Trumpius Maximus and the Great Pipeline of Michigania
A Majestic Decree from the Golden Ovalium:
Within the radiant halls of the Imperial Ovalium, beneath ceilings that surely felt slightly higher in his presence, arose Emperor Donaldus Trumpius Maximus, Supreme Overseer of Pipelines, Borders, and Tremendous Decisions.
With a gesture historians would later describe as “perfect, absolutely perfect,” he delivered a decree of unmatched brilliance—one that would bind together two great realms: the United States of Americus and the frosty northern dominion of Canadia.
By divine executive authority (the best kind), Trumpius Maximus granted the noble enterprise Enbridgius Energius Limitatus the sacred right to operate and maintain an already-existing—but now gloriously re-approved—pipeline of legendary proportion. Thirty inches in diameter, stretching across the lands of Sanctus Clairus in the province of Michigania, this mighty conduit pierced the international boundary like destiny itself.
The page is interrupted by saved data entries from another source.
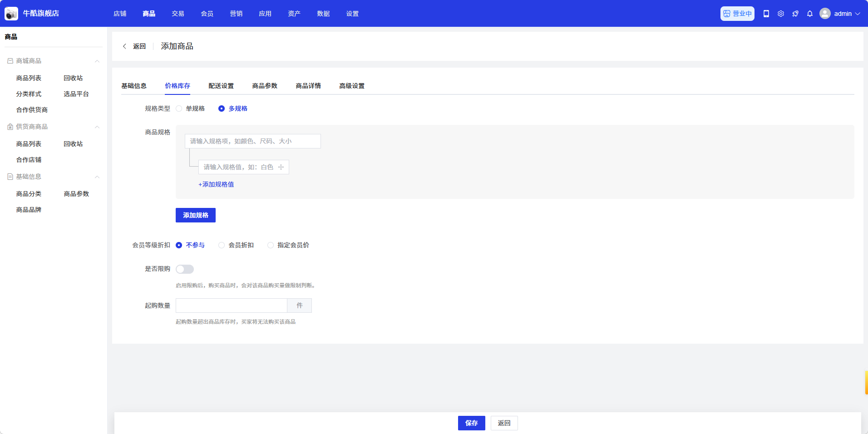Select the 指定会员价 radio option
The height and width of the screenshot is (434, 868).
click(x=271, y=245)
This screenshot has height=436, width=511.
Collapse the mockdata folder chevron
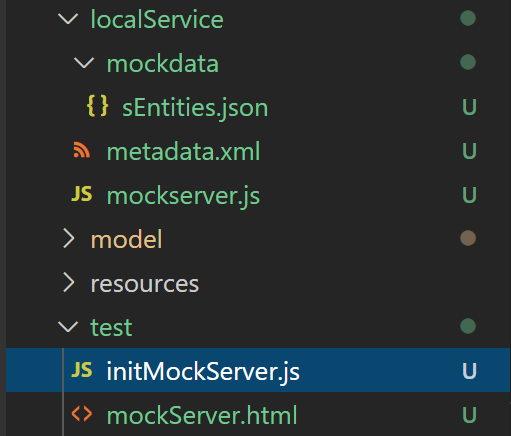tap(84, 62)
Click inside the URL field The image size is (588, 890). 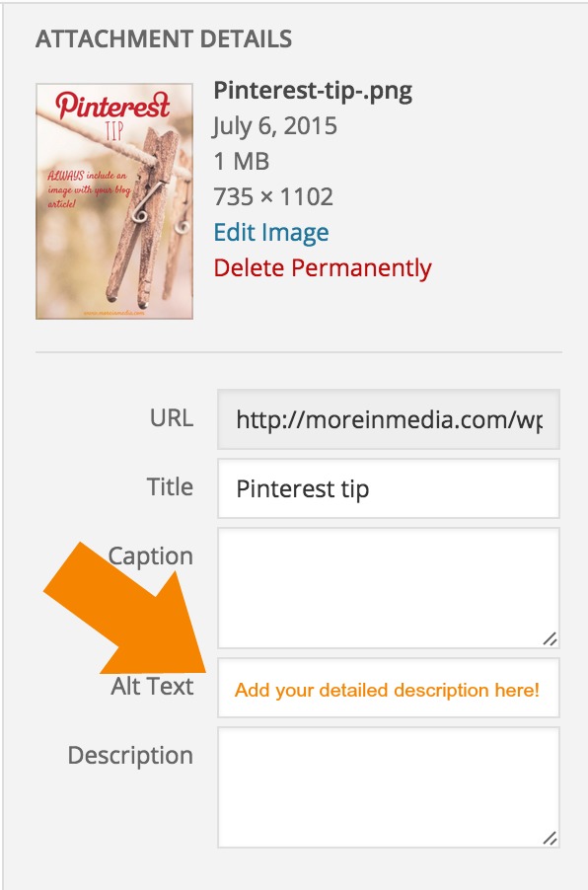click(389, 419)
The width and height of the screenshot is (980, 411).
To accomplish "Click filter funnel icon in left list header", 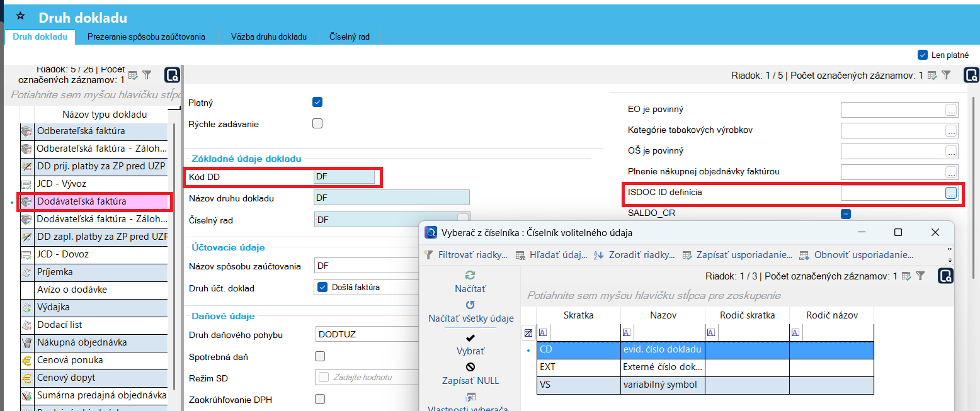I will (147, 75).
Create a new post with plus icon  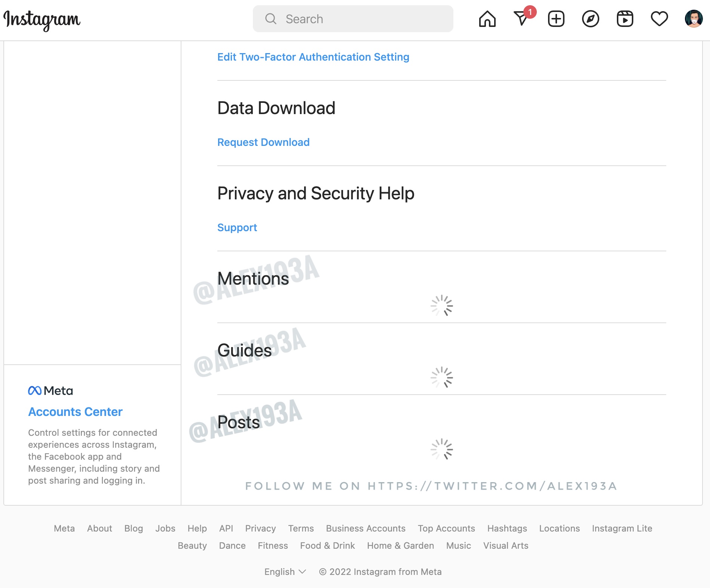(556, 19)
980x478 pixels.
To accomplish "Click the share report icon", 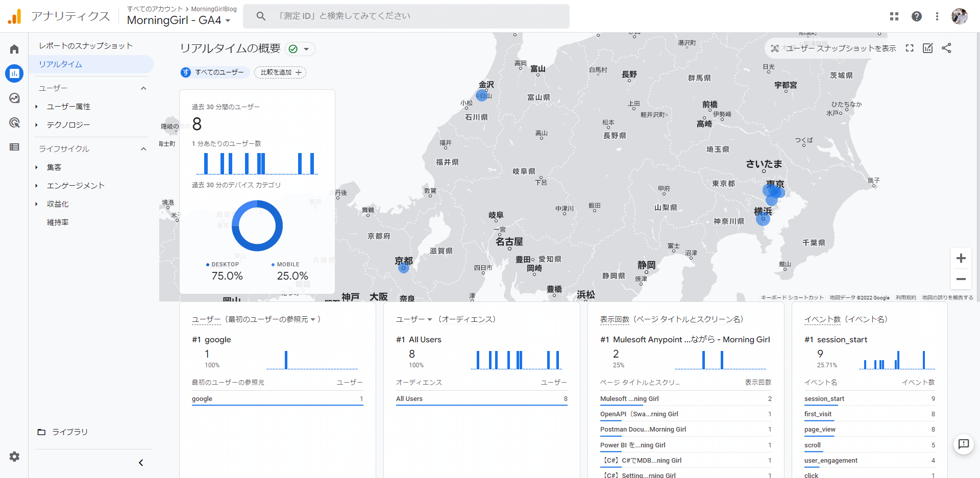I will [946, 48].
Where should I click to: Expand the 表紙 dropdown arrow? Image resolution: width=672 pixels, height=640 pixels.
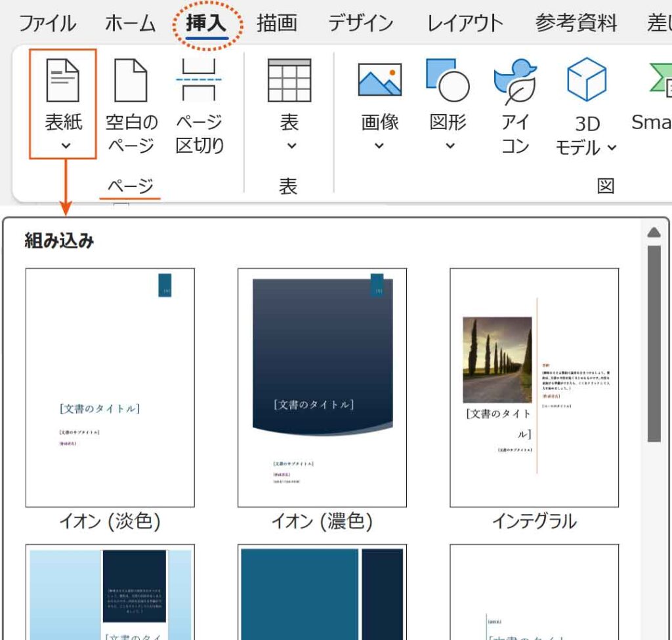(x=65, y=146)
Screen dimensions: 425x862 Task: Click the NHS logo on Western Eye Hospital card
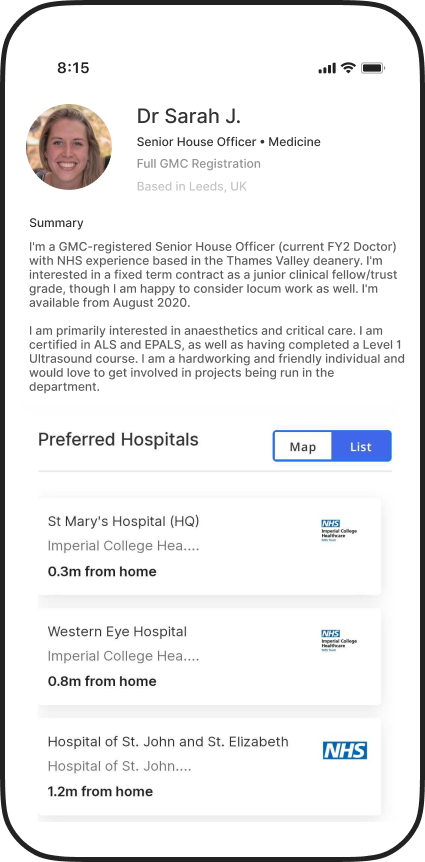pyautogui.click(x=339, y=640)
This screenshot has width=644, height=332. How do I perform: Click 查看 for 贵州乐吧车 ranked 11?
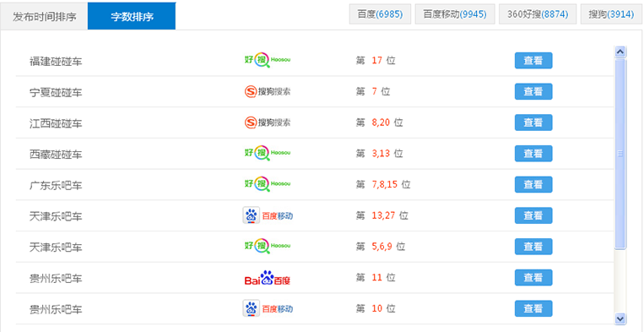(533, 278)
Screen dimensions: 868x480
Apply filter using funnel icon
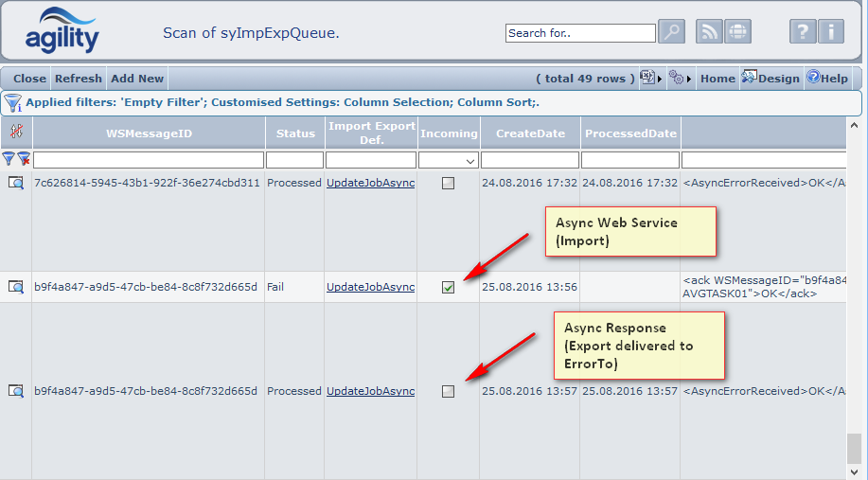(x=9, y=160)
This was no ordinary pipe. No, this was the “arteria maxima” of black gold—a flowing marvel transporting crude oil, refined fuels, naphtha, liquefied gases, jet fuel, gasoline, kerosene, and diesel. A liquid symphony of prosperity. Natural gas, however, was politely excluded—because even greatness respects a well-placed clause.
Yet Trumpius Maximus, ever the architect of structured magnificence, did not stop at permission. He unveiled nine articles—nine pillars of imperial logic—each more tremendous than the last:
Article I: No major changes without imperial blessing—unless it increases flow or improves direction. Because more is always better.
Article II: Inspectors shall have unrestricted access. Clipboards are sacred instruments of authority.
Article III: Should the permit end, Enbridgius must remove everything at its own expense. If not, the Empire will—beautifully and efficiently—and still send the bill.
Article IV: For national security, the Empire may seize control at any moment. Compensation will be fair. Not excessive. Very smart.
Article V: Any change in ownership or name must be reported immediately. Surprises are only acceptable when delivered by the Emperor himself.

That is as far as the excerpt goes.